As China’s presence in world markets has risen dramatically in recent years, focus on its exchange rate arrangement as an important factor in explaining the country’s competitiveness has increased. Consequently, a debate has raged over whether and to what extent China’s exchange rate may be undervalued. A number of studies have attempted to answer these questions by estimating China’s real “equilibrium” exchange rate. These studies have generally added to the heat of the debate, but they have not necessarily generated a lot of light on the issue, since they have yielded a very wide range of estimates. Table 1 summarizes the results from a representative sample of these studies, indicating that estimates of the renminbi’s real equilibrium exchange rate range from little or no undervaluation to an undervaluation of nearly 50 percent. These results are not surprising, however, given the basic difficulty in empirically modeling exchange rates. The sharp variance in the estimates can in part be attributed to differences in methodology, the choice of variables used as proxies for the fundamental determinants of the equilibrium rate, and the period studied. Also, in some methodologies by necessity estimates are heavily influenced by the subjective judgment of the researcher. Moreover, the various estimation approaches are particularly difficult to implement in developing and transition economies, like China, where substantial structural changes make underlying economic relationships unstable.
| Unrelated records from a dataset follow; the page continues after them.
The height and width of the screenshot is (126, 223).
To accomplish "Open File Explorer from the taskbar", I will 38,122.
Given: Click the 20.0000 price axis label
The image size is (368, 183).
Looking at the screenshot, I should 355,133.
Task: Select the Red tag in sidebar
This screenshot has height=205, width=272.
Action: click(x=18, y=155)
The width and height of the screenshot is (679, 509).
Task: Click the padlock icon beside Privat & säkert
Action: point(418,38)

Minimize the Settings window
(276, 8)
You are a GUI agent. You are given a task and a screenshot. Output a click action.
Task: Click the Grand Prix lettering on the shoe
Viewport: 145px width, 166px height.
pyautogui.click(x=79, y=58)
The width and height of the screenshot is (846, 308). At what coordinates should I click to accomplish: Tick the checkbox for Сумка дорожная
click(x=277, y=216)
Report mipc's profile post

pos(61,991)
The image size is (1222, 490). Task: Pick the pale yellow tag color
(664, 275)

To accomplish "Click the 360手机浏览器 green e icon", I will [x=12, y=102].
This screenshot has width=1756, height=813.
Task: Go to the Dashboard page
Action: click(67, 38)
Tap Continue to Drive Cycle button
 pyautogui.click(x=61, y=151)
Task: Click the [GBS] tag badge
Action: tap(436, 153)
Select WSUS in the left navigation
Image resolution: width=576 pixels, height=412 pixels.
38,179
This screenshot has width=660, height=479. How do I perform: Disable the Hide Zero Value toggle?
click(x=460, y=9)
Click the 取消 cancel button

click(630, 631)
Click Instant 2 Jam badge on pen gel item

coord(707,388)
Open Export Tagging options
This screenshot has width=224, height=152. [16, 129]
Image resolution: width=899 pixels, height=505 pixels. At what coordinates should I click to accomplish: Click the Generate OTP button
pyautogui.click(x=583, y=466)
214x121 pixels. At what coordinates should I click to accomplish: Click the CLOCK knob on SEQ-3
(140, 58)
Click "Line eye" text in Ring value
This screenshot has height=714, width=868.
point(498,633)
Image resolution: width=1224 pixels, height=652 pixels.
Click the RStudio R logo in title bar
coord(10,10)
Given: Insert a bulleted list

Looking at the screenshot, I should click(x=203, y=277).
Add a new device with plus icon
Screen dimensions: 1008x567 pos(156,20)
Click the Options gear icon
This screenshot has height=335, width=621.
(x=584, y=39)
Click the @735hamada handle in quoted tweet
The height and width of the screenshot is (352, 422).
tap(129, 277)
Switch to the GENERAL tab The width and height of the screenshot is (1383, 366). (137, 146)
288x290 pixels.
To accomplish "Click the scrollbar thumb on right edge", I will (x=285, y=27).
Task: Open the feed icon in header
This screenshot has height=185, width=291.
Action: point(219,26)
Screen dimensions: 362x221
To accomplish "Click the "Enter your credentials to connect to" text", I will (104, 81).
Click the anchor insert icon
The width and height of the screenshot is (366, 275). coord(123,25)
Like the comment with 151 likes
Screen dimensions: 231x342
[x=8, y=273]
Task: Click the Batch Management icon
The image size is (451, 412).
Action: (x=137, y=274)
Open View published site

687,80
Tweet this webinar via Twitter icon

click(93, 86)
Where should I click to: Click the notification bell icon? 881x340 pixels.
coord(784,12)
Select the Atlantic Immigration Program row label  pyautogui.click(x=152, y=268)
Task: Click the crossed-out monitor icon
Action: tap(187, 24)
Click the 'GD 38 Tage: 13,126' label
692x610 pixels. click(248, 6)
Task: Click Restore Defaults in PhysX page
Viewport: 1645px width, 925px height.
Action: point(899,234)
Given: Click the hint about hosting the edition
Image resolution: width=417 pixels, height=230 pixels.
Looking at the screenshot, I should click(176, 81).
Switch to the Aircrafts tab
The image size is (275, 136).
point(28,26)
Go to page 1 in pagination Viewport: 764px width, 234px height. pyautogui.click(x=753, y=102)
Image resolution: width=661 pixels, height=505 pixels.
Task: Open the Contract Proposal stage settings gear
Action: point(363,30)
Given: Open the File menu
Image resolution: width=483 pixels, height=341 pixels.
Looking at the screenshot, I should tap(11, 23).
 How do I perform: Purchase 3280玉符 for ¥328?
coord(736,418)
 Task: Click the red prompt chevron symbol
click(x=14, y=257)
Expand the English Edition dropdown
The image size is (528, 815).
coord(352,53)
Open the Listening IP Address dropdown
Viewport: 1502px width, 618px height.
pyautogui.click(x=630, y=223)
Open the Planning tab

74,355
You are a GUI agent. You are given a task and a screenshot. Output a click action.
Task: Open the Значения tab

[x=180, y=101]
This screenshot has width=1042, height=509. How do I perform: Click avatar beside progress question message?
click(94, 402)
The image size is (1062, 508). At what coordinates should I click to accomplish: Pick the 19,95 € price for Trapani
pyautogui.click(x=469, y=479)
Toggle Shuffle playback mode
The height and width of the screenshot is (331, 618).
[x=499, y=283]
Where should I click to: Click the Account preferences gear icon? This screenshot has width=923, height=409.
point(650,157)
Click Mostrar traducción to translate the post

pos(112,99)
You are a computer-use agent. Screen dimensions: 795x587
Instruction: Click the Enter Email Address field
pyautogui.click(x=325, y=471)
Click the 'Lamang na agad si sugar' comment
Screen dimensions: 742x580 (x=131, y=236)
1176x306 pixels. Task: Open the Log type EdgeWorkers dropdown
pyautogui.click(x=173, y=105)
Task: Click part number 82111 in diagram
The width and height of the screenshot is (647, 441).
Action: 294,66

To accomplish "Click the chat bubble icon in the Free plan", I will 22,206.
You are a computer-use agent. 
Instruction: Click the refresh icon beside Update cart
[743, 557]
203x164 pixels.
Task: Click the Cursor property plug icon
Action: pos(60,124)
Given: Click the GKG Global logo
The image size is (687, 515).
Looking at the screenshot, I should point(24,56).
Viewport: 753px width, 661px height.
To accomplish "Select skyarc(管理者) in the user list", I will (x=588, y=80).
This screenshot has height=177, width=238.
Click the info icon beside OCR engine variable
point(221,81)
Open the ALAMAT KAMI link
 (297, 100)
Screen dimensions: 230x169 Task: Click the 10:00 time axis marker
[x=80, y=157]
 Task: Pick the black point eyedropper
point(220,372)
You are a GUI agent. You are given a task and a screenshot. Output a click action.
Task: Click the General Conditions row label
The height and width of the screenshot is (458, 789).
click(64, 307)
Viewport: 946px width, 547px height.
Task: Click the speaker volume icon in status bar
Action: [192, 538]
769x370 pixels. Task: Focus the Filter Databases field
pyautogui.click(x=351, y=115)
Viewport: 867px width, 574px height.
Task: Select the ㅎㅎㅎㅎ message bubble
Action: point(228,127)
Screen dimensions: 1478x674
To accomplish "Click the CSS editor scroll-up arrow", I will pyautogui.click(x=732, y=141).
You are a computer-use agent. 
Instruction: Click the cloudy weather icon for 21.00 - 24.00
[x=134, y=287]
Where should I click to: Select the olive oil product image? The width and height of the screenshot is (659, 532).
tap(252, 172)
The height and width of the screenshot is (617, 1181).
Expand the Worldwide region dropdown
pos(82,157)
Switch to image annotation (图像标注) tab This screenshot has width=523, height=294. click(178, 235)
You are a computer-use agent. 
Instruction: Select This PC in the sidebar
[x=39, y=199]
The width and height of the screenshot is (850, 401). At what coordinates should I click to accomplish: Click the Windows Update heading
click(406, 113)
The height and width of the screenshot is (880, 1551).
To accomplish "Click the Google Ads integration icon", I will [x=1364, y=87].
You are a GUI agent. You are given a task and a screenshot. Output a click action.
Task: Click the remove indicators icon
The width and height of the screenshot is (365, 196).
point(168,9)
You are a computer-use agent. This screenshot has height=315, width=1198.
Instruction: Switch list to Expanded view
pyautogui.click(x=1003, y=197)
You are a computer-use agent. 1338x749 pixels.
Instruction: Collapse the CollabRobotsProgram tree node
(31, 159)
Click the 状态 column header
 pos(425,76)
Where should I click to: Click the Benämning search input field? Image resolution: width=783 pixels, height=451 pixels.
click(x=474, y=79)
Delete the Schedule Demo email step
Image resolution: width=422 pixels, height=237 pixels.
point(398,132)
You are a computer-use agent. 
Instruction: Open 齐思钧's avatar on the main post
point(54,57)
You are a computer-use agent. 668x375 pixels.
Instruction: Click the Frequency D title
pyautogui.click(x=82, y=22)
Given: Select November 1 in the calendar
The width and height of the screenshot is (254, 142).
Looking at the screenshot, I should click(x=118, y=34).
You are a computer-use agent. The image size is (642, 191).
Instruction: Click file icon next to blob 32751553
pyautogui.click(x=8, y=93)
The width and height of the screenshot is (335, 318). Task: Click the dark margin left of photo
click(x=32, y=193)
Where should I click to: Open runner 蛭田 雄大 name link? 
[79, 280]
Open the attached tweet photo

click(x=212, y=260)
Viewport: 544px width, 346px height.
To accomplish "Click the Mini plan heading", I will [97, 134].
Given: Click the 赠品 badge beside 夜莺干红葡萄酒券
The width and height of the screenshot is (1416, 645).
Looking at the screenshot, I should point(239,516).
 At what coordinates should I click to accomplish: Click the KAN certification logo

|Macroeconomic Balance Approach||PPP Approach|
|Estimated Undervaluation||Assessment Year||Estimated Undervaluation||Assessment Year|
|Goldstein (2004)||15-30 percent||2004||Lee, et al (2005)||Small undervaluation||2004|
|Wang (2004)||Small overvaluation||2003||Coudert and Couharde (2005)||18-49 percent||2002|
|Wang (2004)||Small undervaluation||2003||Wang (2004)||5 percent||2004|
|Coudert and Couharde (2005)||23 percent||2003||Frankel (2004)||36 percent||2000|
The studies on China’s real equilibrium exchange rate generally employ one of two broad approaches: a macroeconomic balance approach or an extended purchasing power parity (PPP) approach. The macroeconomic balance approach derives an estimate for the change in the real exchange rate needed to bring about equilibrium in the balance of payments. Balance of payments equilibrium is usually defined in one of two ways: (i) as a situation where “normal net capital inflows” equal the “underlying” current account balance (i.e., there is no change in international reserves) or (ii) when the external current account balance is equal to the “structural” domestic saving-investment balance (or some other structural norm, like stabilizing the ratio of net foreign assets to GDP at some “appropriate level”). This approach rests on the stability of structural relationships relating to savings, investment, and the external current account balance. It requires a relatively large amount of data and tends to involve some subjective judgments to determine key elements in estimating the needed change in the real exchange rate. The extended PPP approach is in a sense a reduced form of the macroeconomic balance approach. It aims to estimate the equilibrium real exchange rate directly in a single equation. It is based on the assumption that, while purchasing power parity holds in the long run, several factors interact that prevent the actual exchange rate from converging to its PPP-determined level in the short to medium term. Taking into account the predicted influences of these factors—which often are derived using cross-country data—an equilibrium exchange rate is estimated. This approach is also subject to problems concerning the stability of underlying relationships, as well as having its own problems associated with determining which factors should be used in the estimation and how they should be measured.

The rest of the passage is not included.